On Sun, Oct 14, 2018 at 7:24 AM Luuk <luu...@gmail.com> wrote:

> On 14-10-2018 16:17, Simon Slavin wrote:
> > On 14 Oct 2018, at 12:56pm, J Decker <d3c...@gmail.com> wrote:
> >
> >> Is there maybe a compile option for sqlite to fill empty space in a db
> with random data rather than 0 ?
> > There is not.  But
> >
> > (A) It may be an easy change to the source code
> > (B) Your operating system may have a setting to do this automatically to
> freed blocks on a storage device.
> > (C) Your device driver may have a setting to do this automatically to
> freed blocks on the device.
> >
> > That type of security is normally done at OS or device level, not by
> each individual app.
> >
> > Simon.
> >
> Can you give any hints on why it would be a security issue to fill
> 'empty space' with 0, and why 'random data' should be used?
>
> ?
>
I hesitate to describe the real scenario; and want to instead manufacture
one; but in either case I feel there will be more comments about the
underlaying system than on Sqlite itself.

In the simple case, the VFS that the sqlite Db is mounted in is encrypted
with a long key.  The key has cycles at 4096(A) and 16(B1-Bn) bytes
(4096/16 = 256 cycles of Bn); such that each sector is masked with
A^B1(256x), A^B2(256x), ... all together there is no repetition because the
change from Bn to B(n+1) at the 4096 boundary makes the stream overall
appear continuously random.
Only data that is written is actually masked...

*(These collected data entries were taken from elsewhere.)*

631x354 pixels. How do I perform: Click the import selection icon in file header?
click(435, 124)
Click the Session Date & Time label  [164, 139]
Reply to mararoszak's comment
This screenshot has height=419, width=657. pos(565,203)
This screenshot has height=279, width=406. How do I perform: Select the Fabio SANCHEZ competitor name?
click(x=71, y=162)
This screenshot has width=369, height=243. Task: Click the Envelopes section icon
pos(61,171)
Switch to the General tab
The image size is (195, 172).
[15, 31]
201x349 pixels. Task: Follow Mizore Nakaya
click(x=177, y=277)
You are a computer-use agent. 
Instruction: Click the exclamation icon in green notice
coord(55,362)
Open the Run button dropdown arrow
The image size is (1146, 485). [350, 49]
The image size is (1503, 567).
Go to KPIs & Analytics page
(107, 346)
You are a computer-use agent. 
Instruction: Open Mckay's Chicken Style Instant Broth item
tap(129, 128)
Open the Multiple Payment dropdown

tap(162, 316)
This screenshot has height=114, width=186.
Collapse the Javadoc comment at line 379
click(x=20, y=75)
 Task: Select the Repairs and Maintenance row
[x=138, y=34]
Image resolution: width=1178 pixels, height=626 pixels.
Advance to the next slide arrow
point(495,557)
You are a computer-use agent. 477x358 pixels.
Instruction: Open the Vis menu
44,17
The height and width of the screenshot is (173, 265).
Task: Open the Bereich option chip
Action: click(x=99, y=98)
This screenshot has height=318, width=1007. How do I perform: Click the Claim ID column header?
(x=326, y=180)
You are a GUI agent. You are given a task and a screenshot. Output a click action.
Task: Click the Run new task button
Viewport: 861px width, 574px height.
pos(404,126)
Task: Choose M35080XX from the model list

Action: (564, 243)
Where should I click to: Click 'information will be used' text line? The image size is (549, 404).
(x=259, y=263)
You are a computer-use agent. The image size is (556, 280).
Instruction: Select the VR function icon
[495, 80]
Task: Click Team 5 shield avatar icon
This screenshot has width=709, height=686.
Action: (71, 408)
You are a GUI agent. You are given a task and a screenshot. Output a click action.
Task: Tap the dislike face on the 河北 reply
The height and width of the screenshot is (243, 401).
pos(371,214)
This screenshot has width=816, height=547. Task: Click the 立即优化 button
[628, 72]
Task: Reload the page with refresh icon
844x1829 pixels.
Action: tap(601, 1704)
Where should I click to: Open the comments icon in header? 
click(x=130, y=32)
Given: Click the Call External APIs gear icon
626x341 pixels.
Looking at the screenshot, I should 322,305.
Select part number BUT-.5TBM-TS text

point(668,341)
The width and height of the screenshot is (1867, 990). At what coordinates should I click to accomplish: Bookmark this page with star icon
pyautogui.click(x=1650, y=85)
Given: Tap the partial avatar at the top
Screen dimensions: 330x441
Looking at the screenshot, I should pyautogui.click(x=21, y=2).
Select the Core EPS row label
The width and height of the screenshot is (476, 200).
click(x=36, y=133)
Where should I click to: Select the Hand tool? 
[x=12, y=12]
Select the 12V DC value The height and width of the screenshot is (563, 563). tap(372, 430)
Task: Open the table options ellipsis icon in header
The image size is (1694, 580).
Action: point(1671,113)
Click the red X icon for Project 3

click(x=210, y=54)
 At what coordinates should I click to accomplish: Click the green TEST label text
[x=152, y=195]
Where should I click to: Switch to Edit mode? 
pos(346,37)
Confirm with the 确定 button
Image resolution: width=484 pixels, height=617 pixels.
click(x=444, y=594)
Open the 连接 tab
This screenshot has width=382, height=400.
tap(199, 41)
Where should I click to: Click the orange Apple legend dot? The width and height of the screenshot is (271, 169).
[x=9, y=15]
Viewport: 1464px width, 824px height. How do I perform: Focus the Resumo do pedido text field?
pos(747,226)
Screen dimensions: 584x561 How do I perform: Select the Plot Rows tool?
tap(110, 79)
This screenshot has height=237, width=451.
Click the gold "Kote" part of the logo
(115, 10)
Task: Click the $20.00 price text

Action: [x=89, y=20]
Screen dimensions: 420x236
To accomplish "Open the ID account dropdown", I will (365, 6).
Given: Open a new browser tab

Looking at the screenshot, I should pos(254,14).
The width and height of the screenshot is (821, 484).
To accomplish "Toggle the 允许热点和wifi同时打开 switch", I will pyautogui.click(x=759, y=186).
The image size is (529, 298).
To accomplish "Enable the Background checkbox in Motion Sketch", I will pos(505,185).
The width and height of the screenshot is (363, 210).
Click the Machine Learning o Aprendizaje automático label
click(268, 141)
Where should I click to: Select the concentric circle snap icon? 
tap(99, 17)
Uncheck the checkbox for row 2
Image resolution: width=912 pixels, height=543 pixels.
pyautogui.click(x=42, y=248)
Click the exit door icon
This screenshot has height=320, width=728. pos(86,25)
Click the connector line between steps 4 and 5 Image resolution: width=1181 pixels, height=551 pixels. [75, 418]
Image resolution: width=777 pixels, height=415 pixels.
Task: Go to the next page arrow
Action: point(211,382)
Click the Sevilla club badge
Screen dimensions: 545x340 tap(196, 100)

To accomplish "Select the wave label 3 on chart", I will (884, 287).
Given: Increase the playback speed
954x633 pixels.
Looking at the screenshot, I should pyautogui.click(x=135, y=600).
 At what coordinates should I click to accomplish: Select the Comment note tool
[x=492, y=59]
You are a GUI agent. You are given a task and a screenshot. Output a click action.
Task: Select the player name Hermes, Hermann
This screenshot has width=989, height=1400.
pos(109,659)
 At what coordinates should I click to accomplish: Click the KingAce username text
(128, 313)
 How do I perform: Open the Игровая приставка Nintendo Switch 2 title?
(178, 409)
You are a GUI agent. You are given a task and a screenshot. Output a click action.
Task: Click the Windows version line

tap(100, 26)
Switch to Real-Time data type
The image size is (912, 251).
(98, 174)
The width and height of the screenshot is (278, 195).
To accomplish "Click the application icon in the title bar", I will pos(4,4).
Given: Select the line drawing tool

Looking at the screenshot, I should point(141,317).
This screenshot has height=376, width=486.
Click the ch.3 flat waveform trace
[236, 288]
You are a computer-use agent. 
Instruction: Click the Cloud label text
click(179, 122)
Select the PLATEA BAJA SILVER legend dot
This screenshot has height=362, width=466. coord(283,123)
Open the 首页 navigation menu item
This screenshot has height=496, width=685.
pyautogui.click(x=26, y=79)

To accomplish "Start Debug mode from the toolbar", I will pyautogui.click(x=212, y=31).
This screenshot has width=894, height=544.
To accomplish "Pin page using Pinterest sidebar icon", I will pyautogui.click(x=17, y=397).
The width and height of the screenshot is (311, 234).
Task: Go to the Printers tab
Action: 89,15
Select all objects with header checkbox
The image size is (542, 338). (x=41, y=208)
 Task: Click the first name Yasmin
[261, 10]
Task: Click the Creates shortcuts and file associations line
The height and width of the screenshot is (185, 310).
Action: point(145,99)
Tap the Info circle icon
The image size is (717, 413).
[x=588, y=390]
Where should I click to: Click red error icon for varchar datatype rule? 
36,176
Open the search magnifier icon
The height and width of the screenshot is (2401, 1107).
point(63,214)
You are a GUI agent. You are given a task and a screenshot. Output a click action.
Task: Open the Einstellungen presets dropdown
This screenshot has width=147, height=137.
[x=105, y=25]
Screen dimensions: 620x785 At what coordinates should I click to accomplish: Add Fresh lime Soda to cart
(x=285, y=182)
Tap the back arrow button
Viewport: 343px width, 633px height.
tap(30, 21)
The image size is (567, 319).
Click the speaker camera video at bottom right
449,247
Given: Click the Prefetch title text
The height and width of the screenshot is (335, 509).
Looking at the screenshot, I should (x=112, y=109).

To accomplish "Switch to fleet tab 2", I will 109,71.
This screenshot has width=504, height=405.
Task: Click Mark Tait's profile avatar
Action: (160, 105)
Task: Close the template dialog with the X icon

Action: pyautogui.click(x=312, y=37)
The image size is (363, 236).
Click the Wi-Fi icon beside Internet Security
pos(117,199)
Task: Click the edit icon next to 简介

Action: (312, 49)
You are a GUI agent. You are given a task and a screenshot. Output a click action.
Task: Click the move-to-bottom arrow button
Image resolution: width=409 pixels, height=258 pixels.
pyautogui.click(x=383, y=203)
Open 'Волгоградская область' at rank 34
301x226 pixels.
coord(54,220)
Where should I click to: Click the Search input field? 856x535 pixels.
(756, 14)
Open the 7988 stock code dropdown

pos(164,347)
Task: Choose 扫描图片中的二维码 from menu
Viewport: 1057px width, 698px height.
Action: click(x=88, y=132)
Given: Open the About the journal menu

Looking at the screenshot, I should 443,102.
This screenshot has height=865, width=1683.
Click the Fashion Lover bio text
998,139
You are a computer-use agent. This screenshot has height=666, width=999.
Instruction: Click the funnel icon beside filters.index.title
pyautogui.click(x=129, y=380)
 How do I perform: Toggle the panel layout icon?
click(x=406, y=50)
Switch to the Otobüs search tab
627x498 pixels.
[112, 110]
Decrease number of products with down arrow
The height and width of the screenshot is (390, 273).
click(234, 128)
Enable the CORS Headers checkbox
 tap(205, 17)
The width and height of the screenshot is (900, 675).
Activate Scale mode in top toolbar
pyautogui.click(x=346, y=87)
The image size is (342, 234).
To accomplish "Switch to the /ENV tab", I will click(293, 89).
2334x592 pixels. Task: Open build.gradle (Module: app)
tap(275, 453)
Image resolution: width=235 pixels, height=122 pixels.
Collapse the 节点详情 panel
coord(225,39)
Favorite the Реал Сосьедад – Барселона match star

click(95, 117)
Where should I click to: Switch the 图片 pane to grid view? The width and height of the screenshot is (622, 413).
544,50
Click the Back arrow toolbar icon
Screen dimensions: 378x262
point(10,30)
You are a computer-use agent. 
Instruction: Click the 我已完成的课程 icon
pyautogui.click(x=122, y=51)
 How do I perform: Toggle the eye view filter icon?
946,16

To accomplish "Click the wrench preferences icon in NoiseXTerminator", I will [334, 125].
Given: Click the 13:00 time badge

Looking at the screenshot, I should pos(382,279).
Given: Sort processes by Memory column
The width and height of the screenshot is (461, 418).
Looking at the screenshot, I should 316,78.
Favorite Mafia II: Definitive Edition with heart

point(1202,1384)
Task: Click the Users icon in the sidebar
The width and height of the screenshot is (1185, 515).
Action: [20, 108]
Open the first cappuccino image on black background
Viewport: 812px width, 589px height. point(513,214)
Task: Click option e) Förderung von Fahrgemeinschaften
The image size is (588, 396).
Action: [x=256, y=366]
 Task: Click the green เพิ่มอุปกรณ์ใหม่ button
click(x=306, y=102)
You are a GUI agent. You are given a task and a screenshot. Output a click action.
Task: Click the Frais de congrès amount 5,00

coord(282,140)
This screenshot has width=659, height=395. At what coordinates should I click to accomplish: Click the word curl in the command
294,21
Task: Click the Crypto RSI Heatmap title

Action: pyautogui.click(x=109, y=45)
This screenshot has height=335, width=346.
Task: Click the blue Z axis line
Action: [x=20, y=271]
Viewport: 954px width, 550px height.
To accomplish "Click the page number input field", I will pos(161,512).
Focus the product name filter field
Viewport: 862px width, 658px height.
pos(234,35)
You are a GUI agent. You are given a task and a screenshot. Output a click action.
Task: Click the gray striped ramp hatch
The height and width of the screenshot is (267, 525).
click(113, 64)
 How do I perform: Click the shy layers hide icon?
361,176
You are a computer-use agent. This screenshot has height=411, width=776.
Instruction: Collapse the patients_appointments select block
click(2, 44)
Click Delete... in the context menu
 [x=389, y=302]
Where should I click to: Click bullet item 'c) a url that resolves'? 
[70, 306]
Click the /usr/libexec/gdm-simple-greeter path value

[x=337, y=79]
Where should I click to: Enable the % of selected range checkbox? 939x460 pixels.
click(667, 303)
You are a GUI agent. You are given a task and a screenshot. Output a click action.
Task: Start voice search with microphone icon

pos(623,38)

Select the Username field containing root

Sqlite likes to write 0's in large splotches (in my usage); which leaks key
information; (only slightly more than the data stored in tables typically,
which is a lot of the same bytes (0, 1 for instance and A-Z, a-z less-so;
but all of that has upper bit(s) that are 0... )

And even is a specific sector (or several) is 'cracked' it doesn't do any
good for any other page... but if LOTS of pages are found, it becomes
easier to find what the overall A key is, which makes finding sector keys
that you only need a few 32-64 bytes of 0's to reveal the sector specific
key (for later use?)

The keys are a procedurally generated with a PRNG sha2 bit streams based;
so 512 bits (16 bytes) at a time; and sha algorithms generates VERY good PR
numbers. which can be consumed as end-to-end bit streams.

I might look into it; there are certainly a great test suite available to
reveal issues; but I expect Sqlite 'expects' memory to be 0 initialized
(even when filled from disk) and that it will be a HUGE can of worms.